Render the records from the line containing "Open Mask Path Shape dialog for Mask 1" up to and including the line containing "click(271, 545)" as a JSON list of strings, one string per line, skipping blank lines.

• Records for processing:
• • • •
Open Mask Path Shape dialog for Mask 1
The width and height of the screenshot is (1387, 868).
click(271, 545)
• • • •
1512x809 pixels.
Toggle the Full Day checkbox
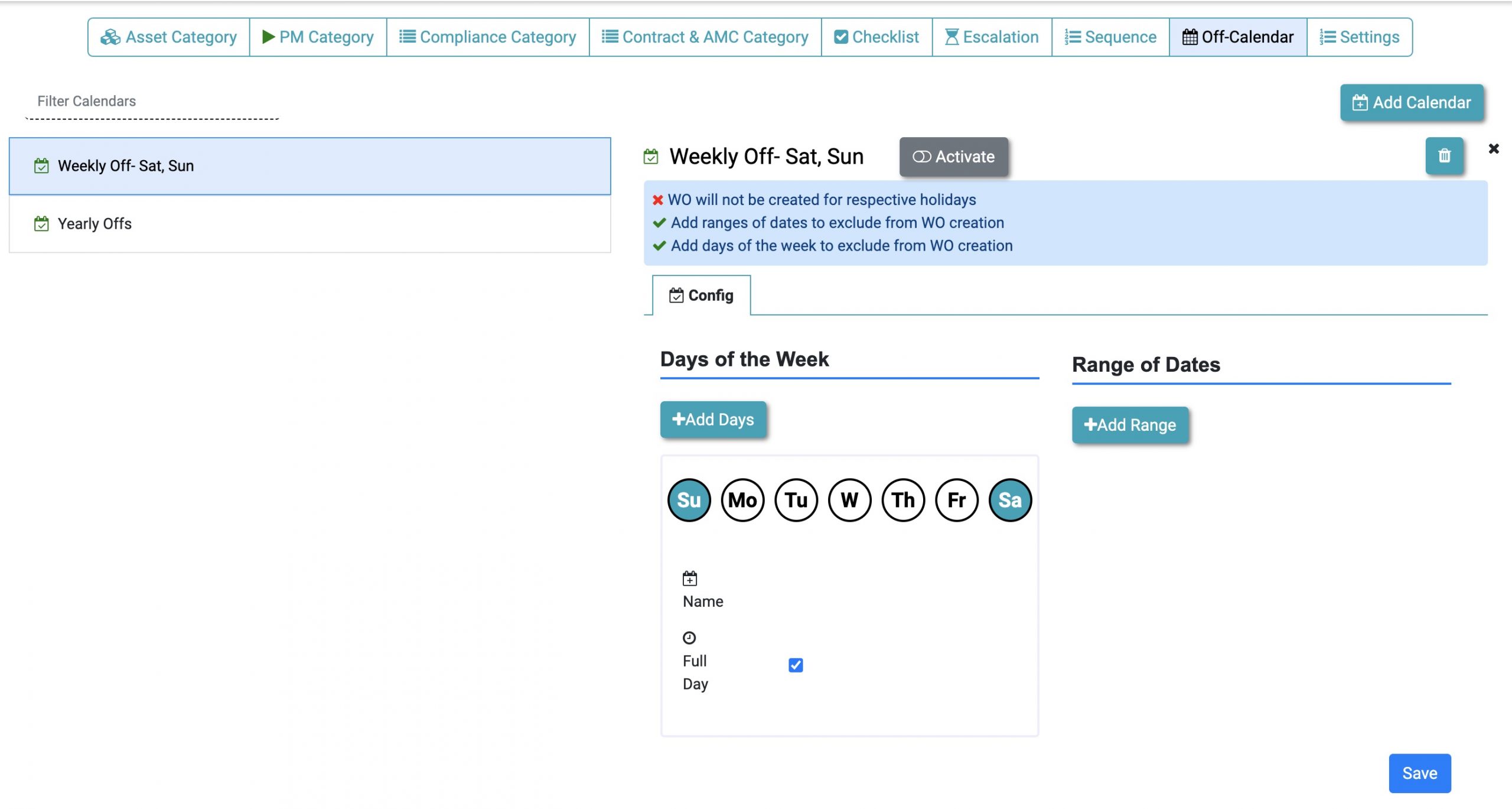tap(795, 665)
• • • •
• Response to this task:
[
  "Open Mask Path Shape dialog for Mask 1",
  "The width and height of the screenshot is (1387, 868).",
  "click(271, 545)"
]